Easton Grey, formerly known as 'White Walls', was a small Romano-British roadside settlement situated where the Fosse Way crosses the Sherston Branch of the Bristol Avon, in northern Wiltshire. It appears to have flourished from the later 1st through the 4th centuries AD, functioning as a minor nucleated settlement serving traffic along this major military and commercial route between Bath (Aquae Sulis) and Cirencester (Corinium).
Source: Pleiades — A Community-Built Gazetteer and Graph of Ancient Places. View the Pleiades record →
The site is one of a string of small wayside settlements along the Fosse Way in the Cotswold fringe, likely providing services to travellers and acting as a local market centre for the surrounding agricultural hinterland; some scholars have suggested it may correspond to one of the unidentified place-names in the Antonine Itinerary, though this remains speculative.
The 'White Walls' name reflects masonry and rubble long observed at the site, and antiquarian and 19th-century reports record coins, pottery, tile, and building debris scattered over a considerable area on both sides of the river.
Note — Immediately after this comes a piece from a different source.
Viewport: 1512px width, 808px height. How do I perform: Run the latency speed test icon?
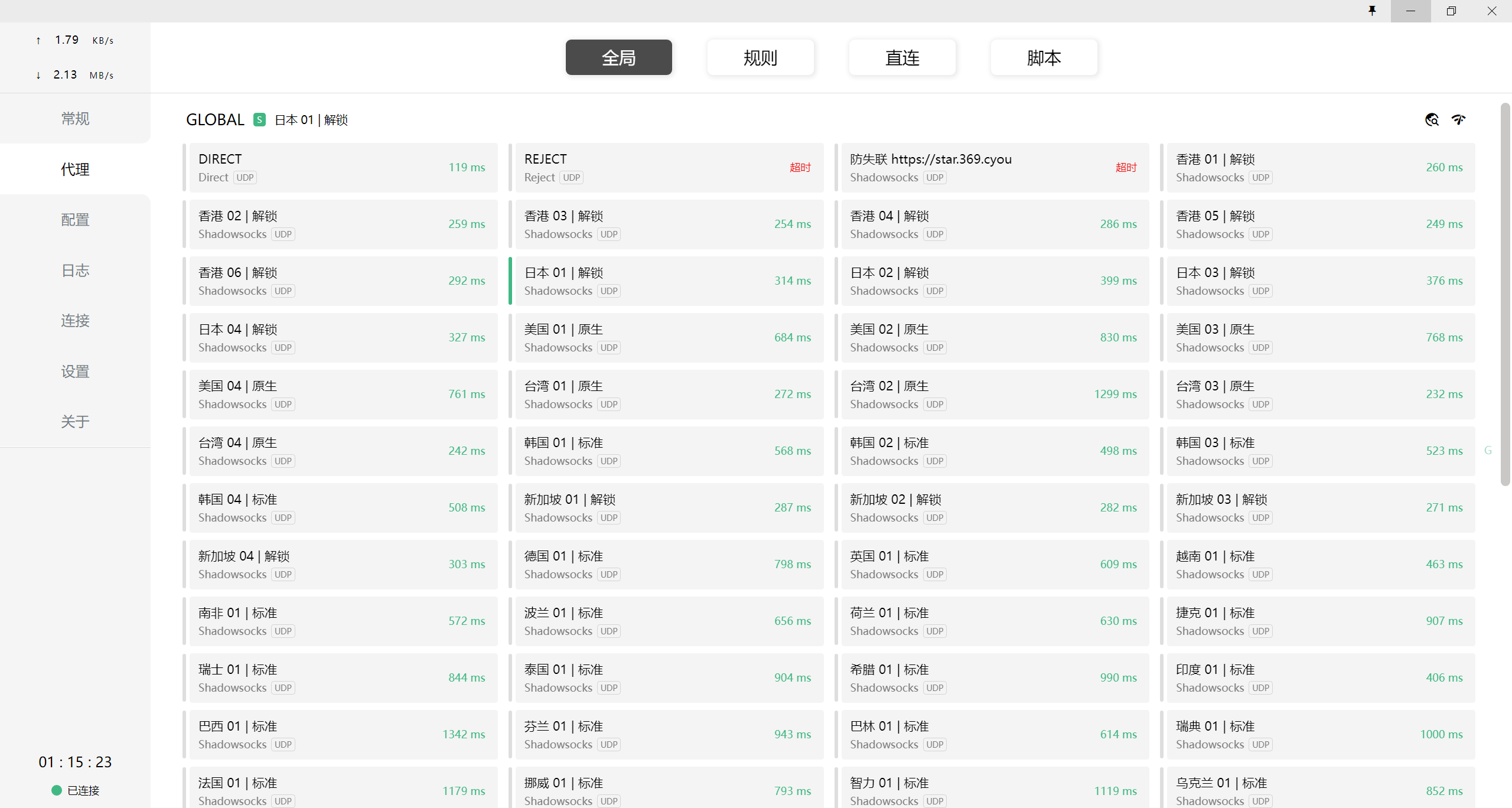coord(1459,120)
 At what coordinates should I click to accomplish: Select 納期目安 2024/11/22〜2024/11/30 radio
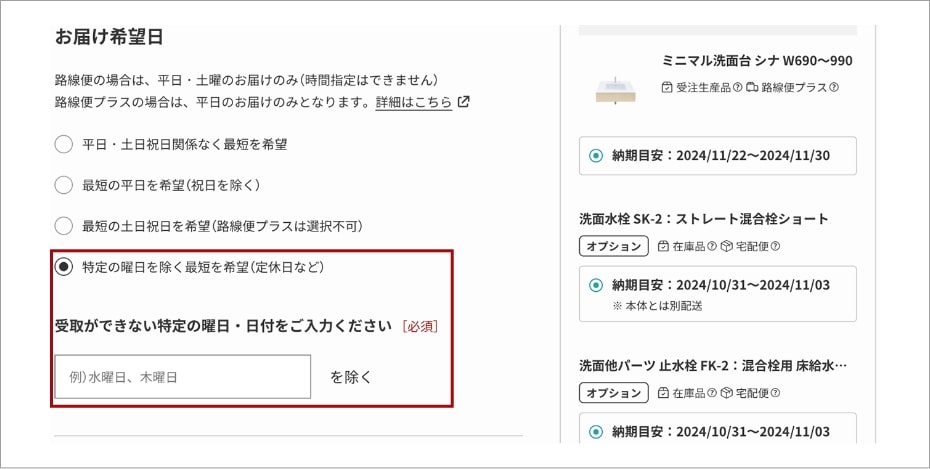[x=596, y=156]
Modern systematic excavation has been limited, but fieldwalking and aerial photography have indicated structural remains and enclosures consistent with a small roadside settlement rather than a villa or fort.
Easton Grey, formerly known as 'White Walls', was a small Romano-British roadside settlement situated where the Fosse Way crosses the Sherston Branch of the Bristol Avon, in northern Wiltshire. It is recorded in the Pleiades gazetteer of ancient places as a settlement site from the Roman period in Britain.
Easton Grey is classified as a Roman settlement — a civilian site in the Pleiades ancient world gazetteer. Roman Britain's archaeology encompasses thousands of sites ranging from legionary fortresses and marching camps to villas, temples and towns.
Several Roman sites lie within a short distance, including Roman villa and earlier settlement remains in Badminton Park, 340m south of Hinnegar Lodges (8.1 km), Nettleton (11.3 km), Romano-British farmstead 200m south west of Longman's Barn Farm (11.4 km). Aubrey Research maps over 2,200 Roman sites across Britain, drawn from the Pleiades ancient world gazetteer.